--- start of Records for the task ---

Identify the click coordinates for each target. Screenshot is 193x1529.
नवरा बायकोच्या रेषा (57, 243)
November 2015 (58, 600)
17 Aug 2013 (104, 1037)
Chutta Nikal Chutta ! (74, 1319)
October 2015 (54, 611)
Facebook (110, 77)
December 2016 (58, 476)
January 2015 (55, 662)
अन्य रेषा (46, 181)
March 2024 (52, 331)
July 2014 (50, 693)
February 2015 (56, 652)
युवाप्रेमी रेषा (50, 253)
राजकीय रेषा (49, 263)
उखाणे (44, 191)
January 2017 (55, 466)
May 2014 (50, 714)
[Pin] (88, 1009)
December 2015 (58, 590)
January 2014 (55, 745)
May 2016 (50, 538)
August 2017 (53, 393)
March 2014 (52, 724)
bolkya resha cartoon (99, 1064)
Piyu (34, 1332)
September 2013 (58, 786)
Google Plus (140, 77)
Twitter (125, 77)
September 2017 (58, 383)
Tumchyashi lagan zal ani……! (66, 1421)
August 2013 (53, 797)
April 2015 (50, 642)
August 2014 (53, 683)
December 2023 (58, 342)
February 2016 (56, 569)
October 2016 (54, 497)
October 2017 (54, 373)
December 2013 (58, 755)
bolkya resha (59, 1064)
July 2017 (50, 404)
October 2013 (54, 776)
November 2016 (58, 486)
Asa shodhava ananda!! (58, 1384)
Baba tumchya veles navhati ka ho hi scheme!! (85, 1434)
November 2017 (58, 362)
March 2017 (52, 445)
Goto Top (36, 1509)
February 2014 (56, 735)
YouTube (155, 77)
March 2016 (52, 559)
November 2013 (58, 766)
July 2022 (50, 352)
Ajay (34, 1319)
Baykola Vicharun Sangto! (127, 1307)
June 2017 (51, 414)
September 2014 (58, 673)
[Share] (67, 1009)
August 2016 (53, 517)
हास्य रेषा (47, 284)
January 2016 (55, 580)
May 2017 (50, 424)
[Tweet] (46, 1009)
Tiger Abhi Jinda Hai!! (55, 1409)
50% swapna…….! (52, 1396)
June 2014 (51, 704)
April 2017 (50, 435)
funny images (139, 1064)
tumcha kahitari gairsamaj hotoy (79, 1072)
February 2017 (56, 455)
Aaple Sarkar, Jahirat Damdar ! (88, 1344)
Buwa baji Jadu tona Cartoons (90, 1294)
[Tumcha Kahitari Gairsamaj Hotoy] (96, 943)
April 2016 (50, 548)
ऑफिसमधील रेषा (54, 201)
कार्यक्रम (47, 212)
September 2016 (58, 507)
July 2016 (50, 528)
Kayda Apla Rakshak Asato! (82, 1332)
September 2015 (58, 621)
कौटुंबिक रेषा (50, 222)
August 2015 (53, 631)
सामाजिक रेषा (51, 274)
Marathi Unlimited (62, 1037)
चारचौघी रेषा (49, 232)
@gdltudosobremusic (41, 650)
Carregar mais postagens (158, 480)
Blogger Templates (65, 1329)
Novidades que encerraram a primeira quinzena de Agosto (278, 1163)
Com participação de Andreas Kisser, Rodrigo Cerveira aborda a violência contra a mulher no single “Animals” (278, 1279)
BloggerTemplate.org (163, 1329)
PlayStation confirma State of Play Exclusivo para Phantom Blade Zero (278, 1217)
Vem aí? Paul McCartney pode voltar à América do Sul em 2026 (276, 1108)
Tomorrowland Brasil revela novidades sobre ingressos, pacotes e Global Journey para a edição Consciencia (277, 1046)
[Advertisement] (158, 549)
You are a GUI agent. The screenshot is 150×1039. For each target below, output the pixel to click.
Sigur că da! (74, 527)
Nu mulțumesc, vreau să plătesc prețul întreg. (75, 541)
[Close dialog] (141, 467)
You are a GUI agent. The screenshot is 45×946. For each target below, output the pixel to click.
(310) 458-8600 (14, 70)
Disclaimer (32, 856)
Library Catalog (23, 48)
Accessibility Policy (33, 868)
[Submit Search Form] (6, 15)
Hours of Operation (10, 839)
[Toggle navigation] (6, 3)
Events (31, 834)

--- end of Records for the task ---

Instructions for the task - Turn every one of the lines above into a numbered list, leaving out any blank lines.

Task answer -
1. Identify the click coordinates for each target. Screenshot is 193x1529.
2. नवरा बायकोच्या रेषा (57, 243)
3. November 2015 (58, 600)
4. 17 Aug 2013 (104, 1037)
5. Chutta Nikal Chutta ! (74, 1319)
6. October 2015 (54, 611)
7. Facebook (110, 77)
8. December 2016 (58, 476)
9. January 2015 (55, 662)
10. अन्य रेषा (46, 181)
11. March 2024 (52, 331)
12. July 2014 (50, 693)
13. February 2015 (56, 652)
14. युवाप्रेमी रेषा (50, 253)
15. राजकीय रेषा (49, 263)
16. उखाणे (44, 191)
17. January 2017 (55, 466)
18. May 2014 (50, 714)
19. [Pin] (88, 1009)
20. December 2015 (58, 590)
21. January 2014 (55, 745)
22. May 2016 (50, 538)
23. August 2017 (53, 393)
24. March 2014 (52, 724)
25. bolkya resha cartoon (99, 1064)
26. Piyu (34, 1332)
27. September 2013 (58, 786)
28. Google Plus (140, 77)
29. Twitter (125, 77)
30. September 2017 (58, 383)
31. Tumchyashi lagan zal ani……! (66, 1421)
32. August 2013 (53, 797)
33. April 2015 (50, 642)
34. August 2014 (53, 683)
35. December 2023 (58, 342)
36. February 2016 (56, 569)
37. October 2016 (54, 497)
38. October 2017 (54, 373)
39. December 2013 (58, 755)
40. bolkya resha (59, 1064)
41. July 2017 (50, 404)
42. October 2013 (54, 776)
43. November 2016 (58, 486)
44. Asa shodhava ananda!! (58, 1384)
45. Baba tumchya veles navhati ka ho hi scheme!! (85, 1434)
46. November 2017 (58, 362)
47. March 2017 (52, 445)
48. Goto Top (36, 1509)
49. February 2014 (56, 735)
50. YouTube (155, 77)
51. March 2016 (52, 559)
52. November 2013 (58, 766)
53. July 2022 (50, 352)
54. Ajay (34, 1319)
55. Baykola Vicharun Sangto! (127, 1307)
56. June 2017 (51, 414)
57. September 2014 (58, 673)
58. [Share] (67, 1009)
59. August 2016 (53, 517)
60. हास्य रेषा (47, 284)
61. January 2016 (55, 580)
62. May 2017 (50, 424)
63. [Tweet] (46, 1009)
64. Tiger Abhi Jinda Hai!! (55, 1409)
65. 50% swapna…….! (52, 1396)
66. June 2014 (51, 704)
67. April 2017 (50, 435)
68. funny images (139, 1064)
69. tumcha kahitari gairsamaj hotoy (79, 1072)
70. February 2017 (56, 455)
71. Aaple Sarkar, Jahirat Damdar ! (88, 1344)
72. Buwa baji Jadu tona Cartoons (90, 1294)
73. [Tumcha Kahitari Gairsamaj Hotoy] (96, 943)
74. April 2016 (50, 548)
75. ऑफिसमधील रेषा (54, 201)
76. कार्यक्रम (47, 212)
77. September 2016 (58, 507)
78. July 2016 (50, 528)
79. Kayda Apla Rakshak Asato! (82, 1332)
80. September 2015 (58, 621)
81. कौटुंबिक रेषा (50, 222)
82. August 2015 (53, 631)
83. सामाजिक रेषा (51, 274)
84. Marathi Unlimited (62, 1037)
85. चारचौघी रेषा (49, 232)
86. @gdltudosobremusic (41, 650)
87. Carregar mais postagens (158, 480)
88. Blogger Templates (65, 1329)
89. Novidades que encerraram a primeira quinzena de Agosto (278, 1163)
90. Com participação de Andreas Kisser, Rodrigo Cerveira aborda a violência contra a mulher no single “Animals” (278, 1279)
91. BloggerTemplate.org (163, 1329)
92. PlayStation confirma State of Play Exclusivo para Phantom Blade Zero (278, 1217)
93. Vem aí? Paul McCartney pode voltar à América do Sul em 2026 (276, 1108)
94. Tomorrowland Brasil revela novidades sobre ingressos, pacotes e Global Journey para a edição Consciencia (277, 1046)
95. [Advertisement] (158, 549)
96. You are a GUI agent. The screenshot is 150×1039. For each target below, output the pixel to click.
97. Sigur că da! (74, 527)
98. Nu mulțumesc, vreau să plătesc prețul întreg. (75, 541)
99. [Close dialog] (141, 467)
100. You are a GUI agent. The screenshot is 45×946. For each target below, output the pixel to click.
101. (310) 458-8600 (14, 70)
102. Disclaimer (32, 856)
103. Library Catalog (23, 48)
104. Accessibility Policy (33, 868)
105. [Submit Search Form] (6, 15)
106. Hours of Operation (10, 839)
107. [Toggle navigation] (6, 3)
108. Events (31, 834)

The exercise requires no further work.